(Beginning of Records to use)
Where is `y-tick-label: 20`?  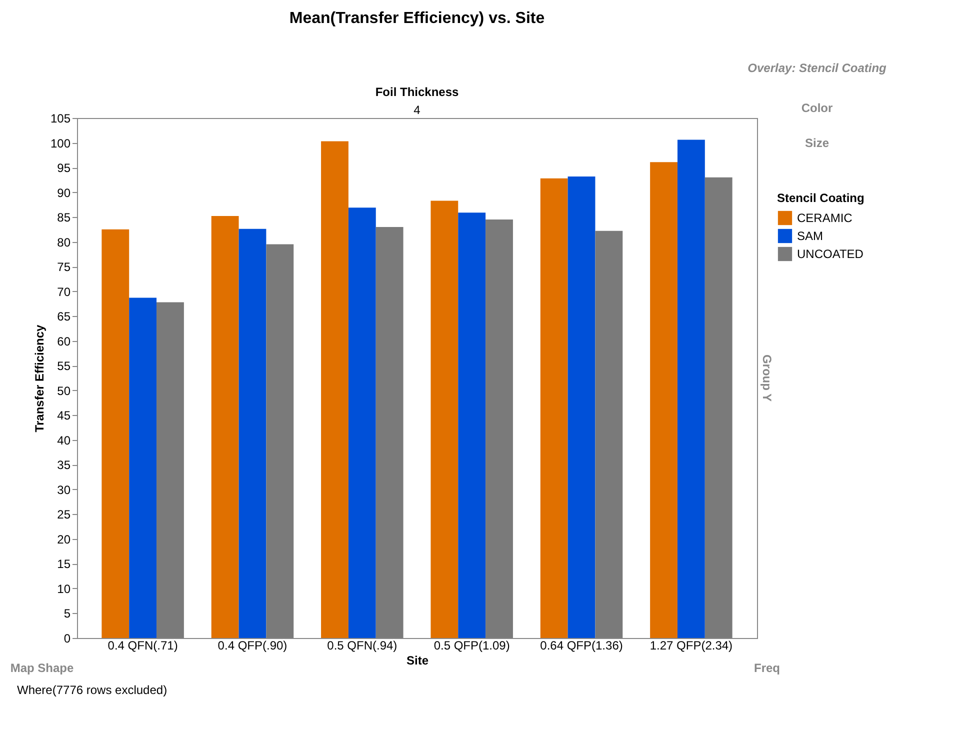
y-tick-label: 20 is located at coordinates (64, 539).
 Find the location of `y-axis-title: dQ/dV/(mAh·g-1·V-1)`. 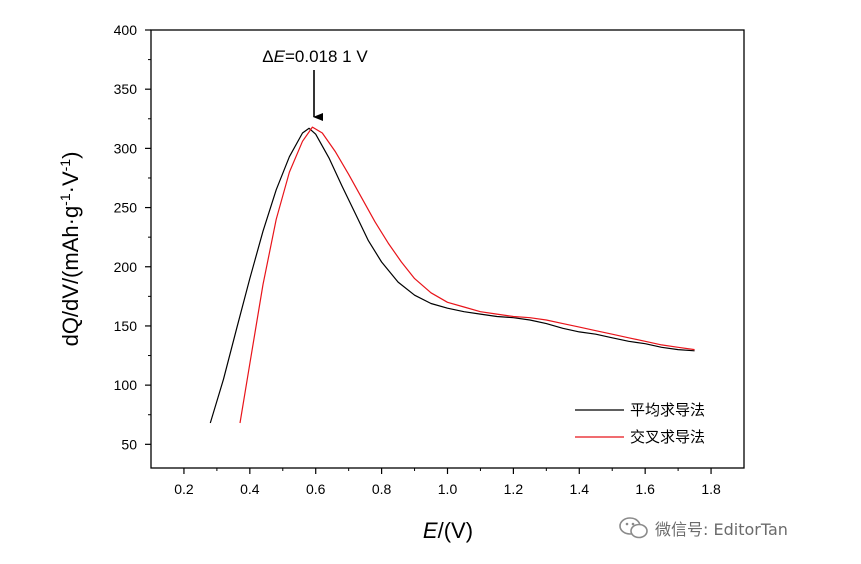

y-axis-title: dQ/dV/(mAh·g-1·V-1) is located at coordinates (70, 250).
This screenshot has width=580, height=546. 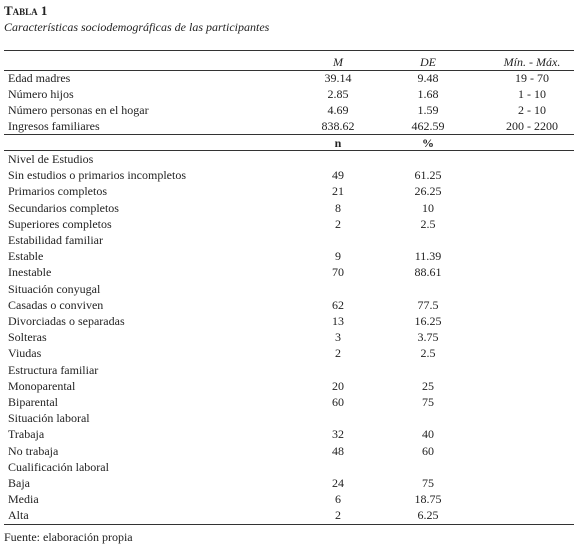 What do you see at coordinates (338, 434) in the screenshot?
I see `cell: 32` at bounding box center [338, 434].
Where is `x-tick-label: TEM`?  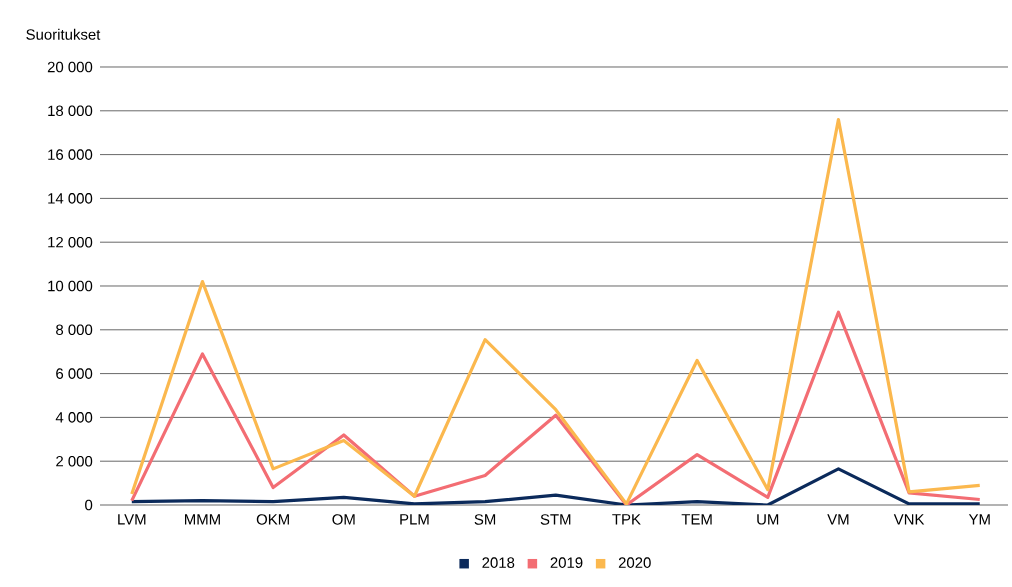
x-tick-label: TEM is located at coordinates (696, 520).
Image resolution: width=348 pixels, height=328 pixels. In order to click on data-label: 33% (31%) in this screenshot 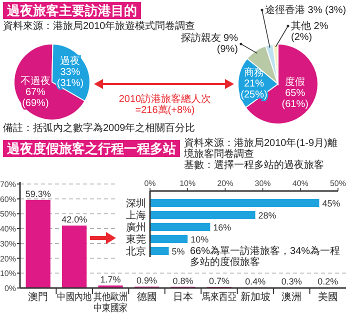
(End of Records to use)
Write out the data as a numbered list, from its first line through the line that has "y-axis-title: dQ/dV/(mAh·g-1·V-1) is", with both ends included. Skip blank lines and leave out the pictures.

Exercise answer:
1. Where is `y-tick-label: 20`?  
2. y-tick-label: 20 is located at coordinates (64, 539).
3.  Find the location of `y-axis-title: dQ/dV/(mAh·g-1·V-1)`. 
4. y-axis-title: dQ/dV/(mAh·g-1·V-1) is located at coordinates (70, 250).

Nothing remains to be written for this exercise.